#### Work to be completed
Only an exact copy of the records, from the line with "[TNS Diamonds - Buy" through the last line, is wanted.

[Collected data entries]
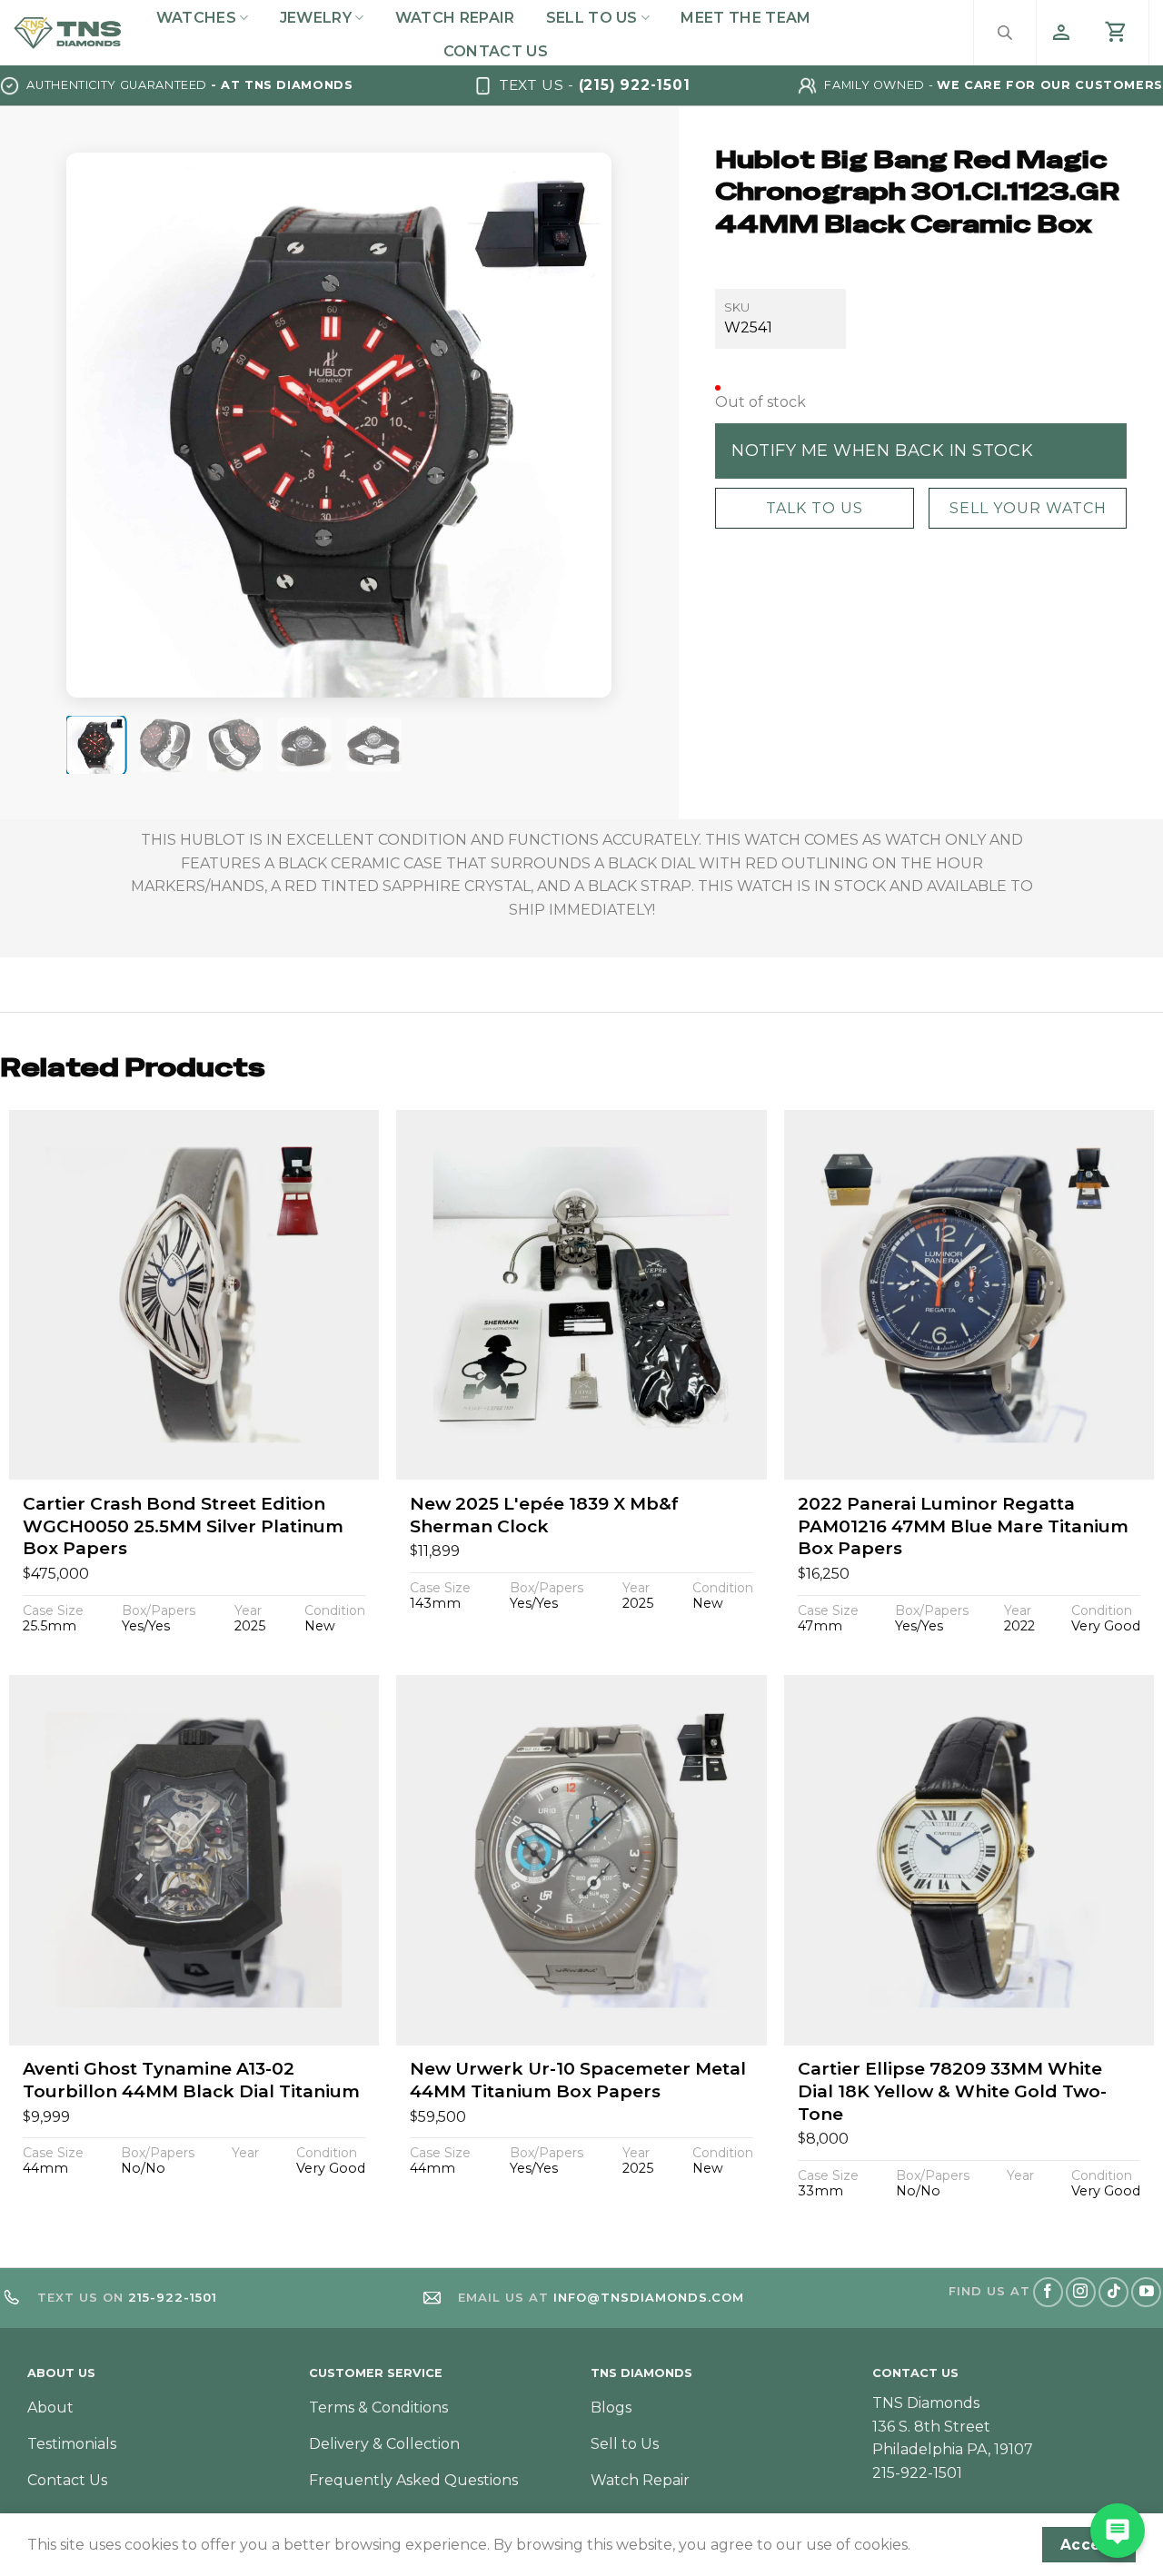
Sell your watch (1027, 507)
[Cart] (1116, 32)
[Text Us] (1117, 2530)
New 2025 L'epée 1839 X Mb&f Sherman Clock (544, 1515)
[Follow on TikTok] (1113, 2292)
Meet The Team (745, 17)
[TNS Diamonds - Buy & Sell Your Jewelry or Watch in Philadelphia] (68, 32)
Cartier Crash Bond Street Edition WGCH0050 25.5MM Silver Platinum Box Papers (183, 1526)
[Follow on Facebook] (1048, 2292)
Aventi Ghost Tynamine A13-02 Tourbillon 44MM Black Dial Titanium (191, 2080)
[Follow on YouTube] (1146, 2292)
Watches (196, 17)
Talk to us (813, 507)
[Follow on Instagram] (1081, 2292)
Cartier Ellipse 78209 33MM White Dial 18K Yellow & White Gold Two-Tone (952, 2091)
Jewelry (316, 17)
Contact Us (495, 51)
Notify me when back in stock (882, 450)
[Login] (1061, 32)
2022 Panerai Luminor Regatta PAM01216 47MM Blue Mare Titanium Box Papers (963, 1526)
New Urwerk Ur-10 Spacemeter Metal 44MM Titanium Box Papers (578, 2080)
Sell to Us (592, 17)
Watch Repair (455, 17)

#### Response below
[TNS Diamonds - Buy & Sell Your Jewelry or Watch in Philadelphia] (68, 32)
Cartier Crash Bond Street Edition WGCH0050 25.5MM Silver Platinum Box Papers (183, 1526)
[Follow on Facebook] (1048, 2292)
Aventi Ghost Tynamine A13-02 Tourbillon 44MM Black Dial Titanium (191, 2080)
[Follow on YouTube] (1146, 2292)
Watches (196, 17)
Talk to us (813, 507)
[Follow on Instagram] (1081, 2292)
Cartier Ellipse 78209 33MM White Dial 18K Yellow & White Gold Two-Tone (952, 2091)
Jewelry (316, 17)
Contact Us (495, 51)
Notify me when back in stock (882, 450)
[Login] (1061, 32)
2022 Panerai Luminor Regatta PAM01216 47MM Blue Mare Titanium Box Papers (963, 1526)
New Urwerk Ur-10 Spacemeter Metal 44MM Titanium Box Papers (578, 2080)
Sell to Us (592, 17)
Watch Repair (455, 17)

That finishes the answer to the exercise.